Vani Sarca è il personaggio più atipico che ci si possa aspettare all’interno di un romanzo: proprio per questo motivo è unica. Non ha ancora abbandonato il suo lungo, vecchio, impermeabile nero e nemmeno i suoi anfibi.
Irma e Morgana le sue migliori amiche con età molto differenti, tanto da rappresentare gli antipodi di due generazioni (solo lei, a cui non gliene frega niente di avere amici comuni e noiosi, poteva trovarsi amiche così strane e diverse tra loro, ma simili a lei tanto da essere piccola Vani e Vani l’anziana), si incontrano ormai abitualmente per affrontare tutti gli argomenti più disparati che la vita offre a tre persone così strane ma così uguali tra di loro.

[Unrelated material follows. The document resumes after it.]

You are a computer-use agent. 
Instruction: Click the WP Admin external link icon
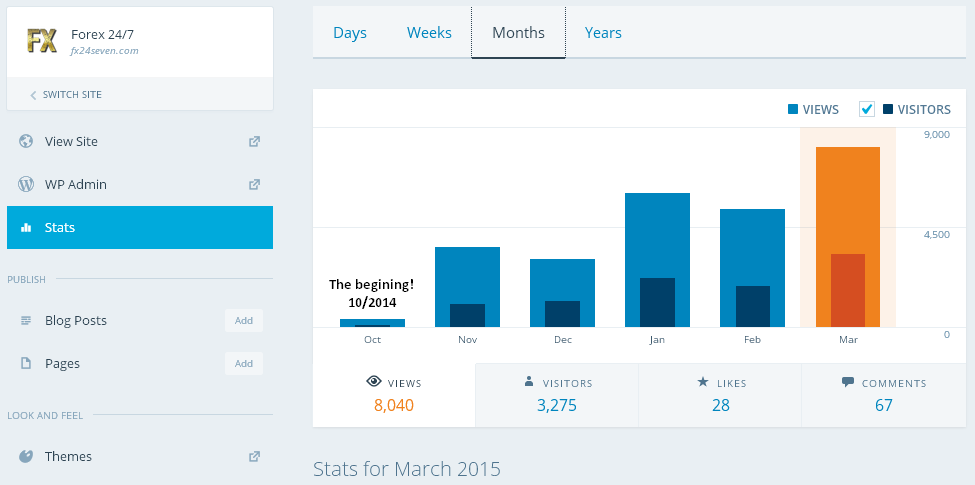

Vani, ghostwriter di professione, sempre sul pezzo, sempre e comunque in cerca di uno stipendio più alto a cui aggrapparsi per dare un senso a tutte le cose che per lei non hanno un minimo di spiegazione (se non essere una gran rottura di palle) dovrà battersi tra il suo Editore, per un lavoretto “semplice semplice” che ha in serbo per lei e il suo capo, il vero Capo, il Commissario Berganza che alla Robert De Niro spunta fuori con le sue indagini, con i suoi grattacapi che donano linfa e vitalità ad una come Vani (a meno che non chiami alle 8 di mattino di domenica, perché si sa, alla domenica nessun orario è accettabile per essere disturbati; peggio ancora se è Enrico Fuschi). Torna così, con il terzo episodio ( e mi auguro non ultimo), Vani Sarca, più matura, leggermente meno strafottente (ho detto LEGGERMENTE) e tra passato e presente, riderete da soli dal divertimento, adorerete le sue battute sottili, pungenti e perfide (se le capirete ovviamente): perché quando lo finirete, quando arriverete all’ultima pagina capirete che tutti, dico TUTTI (non autoescludetevi pensando di essere meglio) dovremmo vanisarchizzarci un po’.